I have some data that comes regularily as a dump from a data souce with a string natural key that is long (up to 60 characters) and not relevant to the end user. I am using this key in a url. This makes urls too long and user unfriendly.
I would like to transform the string keys into integers with the following requirements:
The source dataset will change over time.
The ID should be:
- non negative integer
- unique and constant even if the set of input keys changes
- preferrably reversible back to key (not a strong requirement)
The database is rebuilt from scratch every time so I can not remember the already assigned IDs and match the new data set to existing IDs and generate sequential IDs for the added keys.
There are currently around 30000 distinct keys and the set is constantly growing.
How to implement a function that will map string keys to integer IDs?

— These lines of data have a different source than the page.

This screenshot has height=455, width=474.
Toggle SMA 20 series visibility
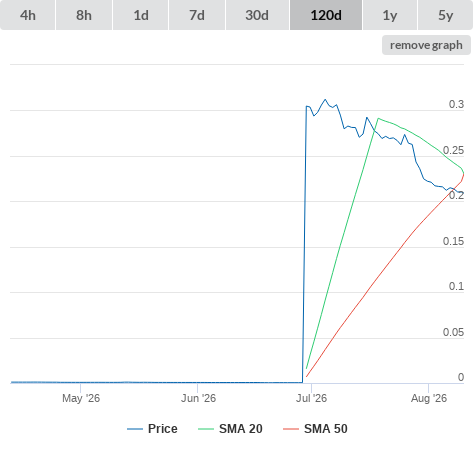(x=241, y=429)
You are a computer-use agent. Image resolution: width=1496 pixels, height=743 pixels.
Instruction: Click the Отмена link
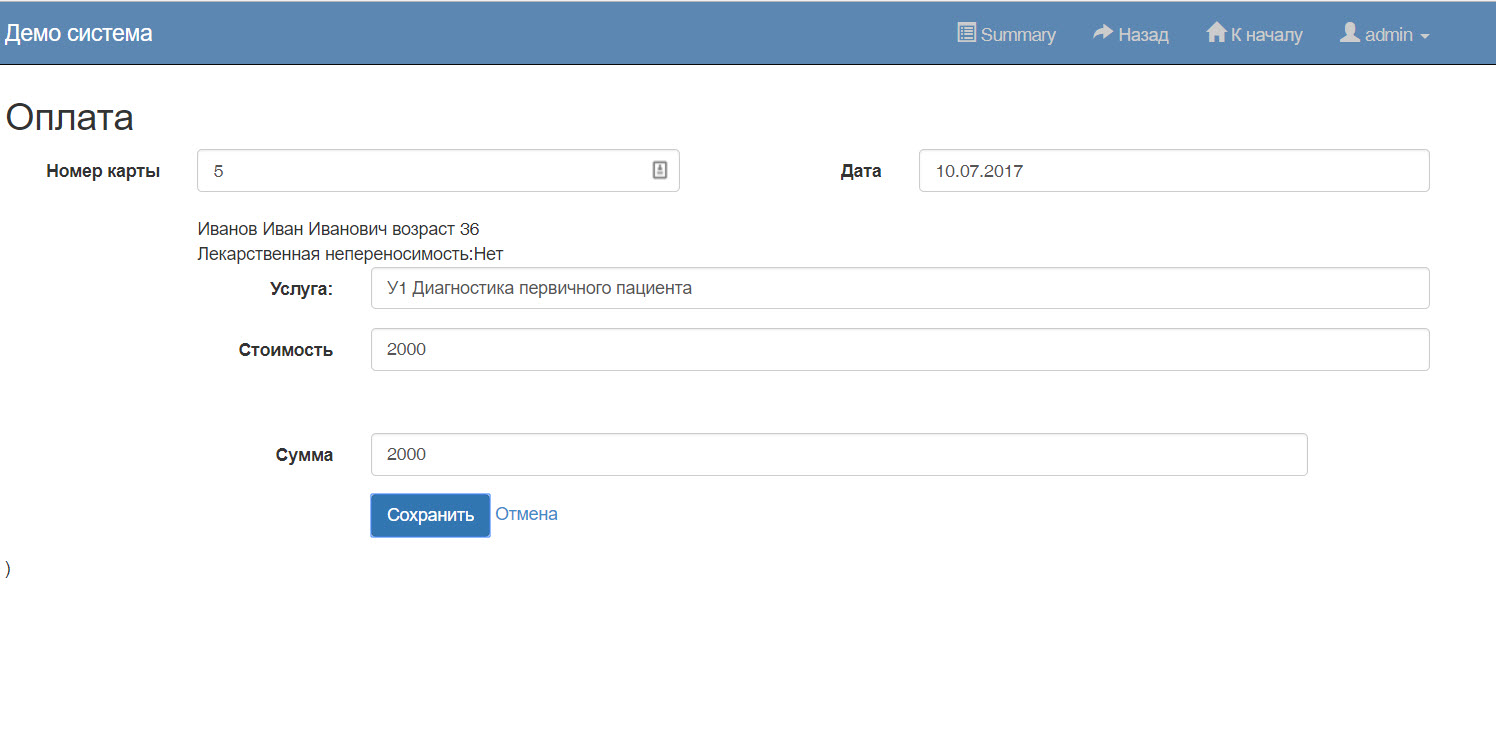[x=526, y=514]
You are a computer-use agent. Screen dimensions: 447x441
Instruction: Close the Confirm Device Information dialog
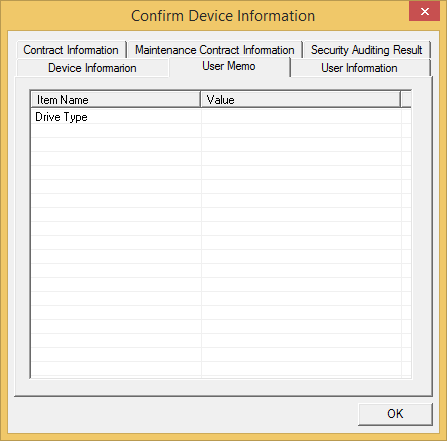424,12
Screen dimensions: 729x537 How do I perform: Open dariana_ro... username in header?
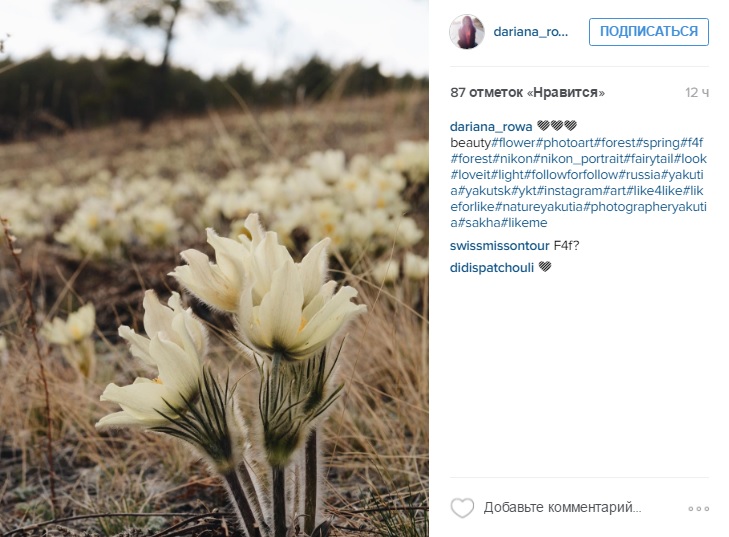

What I have thought about:
1.
Built-in string.GetHashCode:
ID(key) = Math.Abs(key.GetHashCode())
- is not guaranteed to be unique
- (not reversible)
1.1
"Re-hashing" the built-in GetHashCode until a unique ID is generated to prevent collisions.
- existing IDs may change if something colliding is added to the beginning of the input data set
2.
a perfect hashing function
- I am not sure if this can generate constant IDs if the set of inputs changes
- (not reversible)
3.
translate to base 36/64/??
- does not shorten the long keys enough
What are the other options?